7 Things I Learned Running Tenbound for 7 years

Photo by James Lee on Unsplash

According to the U.S. Bureau of Labor Statistics, more than 20% of small businesses in the U.S. end up failing within a year. After five years, around 50% fail, and after 10 years, only 30% are still running. Once you pass the 15-year mark in business you still only have a 25% chance of surviving

Running a business is no walk in the park. Most businesses fail within the first five years. Many more fail in the next five.
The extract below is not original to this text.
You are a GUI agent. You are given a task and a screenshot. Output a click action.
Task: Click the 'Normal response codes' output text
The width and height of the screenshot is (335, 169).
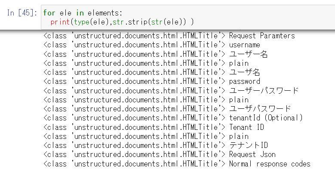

After running Tenbound for 7 years, bootstrapping to 7 figures in revenue, and taking 7 years off my lifespan, I’ve learned a few things to share which hopefully will help you cut a few years off your entrepreneurial success. I hope this is helpful and you can miss some of the pitfalls I’ve experienced.

Here are 7:

  1. Product-Market Fit is Everything – Nothing matters if the market doesn’t want your product or service. You can fall in love with your idea all day, but if the market is silent on it, you’re walking dead. Obsess over this. You must pass the Mom Test and avoid the Sunk Cost fallacy at all costs. Cut your losses on loser products and services fast, even if you spent your life savings and the best years of your life, heart and soul developing them. Don’t drag it out. Pruning is hard, but creates room for healthy growth. Cut cut cut what is not working.
  2. Customers Must Become Raving Fans – it’s not what you want to do, not what you’re interested in, it’s what the market needs and will pay you for, repeatedly. It’s how well you fill that need. Your customers must absolutely love you and love the value you’re bringing them. You can have great marketing and amazing sales, but if the product or service doesn’t work you’ll never be able to get your customers back. You need to sell a painkiller not a supplement, and then make sure it’s working over the long haul.
  3. Focus on your Customers, not distractions – there are a million distractions taking your eye off the ball. Competitors, gurus, media hype, social media. One scroll of Instagram and you realize everyone is crushing it, and you’re a total loser. Block it out. Shut it down. Focus on your customers and understand them better than anyone in your industry, better than anyone in the world, so you can help them to the point where they can’t live without you. Truly help your customers succeed.
  4. Subscription Revenue is Everything – you have to be able to plan. That is why SaaS companies are so popular. Recurring revenue is beautiful. Most of the energy in a rocket launch takes place in the first few minutes. You don’t want to run from deal to deal without setting up recurring revenue streams. Nobody has that much energy. You will burn out. Focus on recurring revenue so you can put in the energy on customer acquisition and then obsessively keep them happy until they can’t live without you.
  5. Revenue is Not as Important as Profit – Sales does NOT cure-all. Coming from a sales background in the business world and then becoming an entrepreneur focuses you on selling, sell sell sell all day. This is good, you need to sell, but at what cost? You have to think about the business holistically. How much is the cost of sale? You can work your face off all year and end up with nothing left at the end of the year, or worse, in debt. Make sure you’re not just focused on the top line, but also the bottom.
  6. Budget Strictly, and Stick to it – Speaking of, you need to bank at least one year of cash. Never run up debt thinking that one Big Sale is going to wash away all your sins. Make sure you can run the business for a year without any sales. The big sale may never come, but the debt is due every month forever until its paid off. And if you’re bootstrapping, it’s your name on everything. Cherish cash, protect it and stretch it as far as you can.
  7. Carefully Choose Who You Work With – the intense stress, the lack of resources, the sleepless nights. It can strain relationships to the breaking point. Running a bootstrapped company on sales creates incredible stress. It’s my opinion, but I’d recommend you keep business and relationships separated. It may be expedient to hire when you have no money or traction but think twice before doing it. Thanksgiving, or even the evening meal, can get pretty awkward when things go wrong. And they do, repeatedly, over and over.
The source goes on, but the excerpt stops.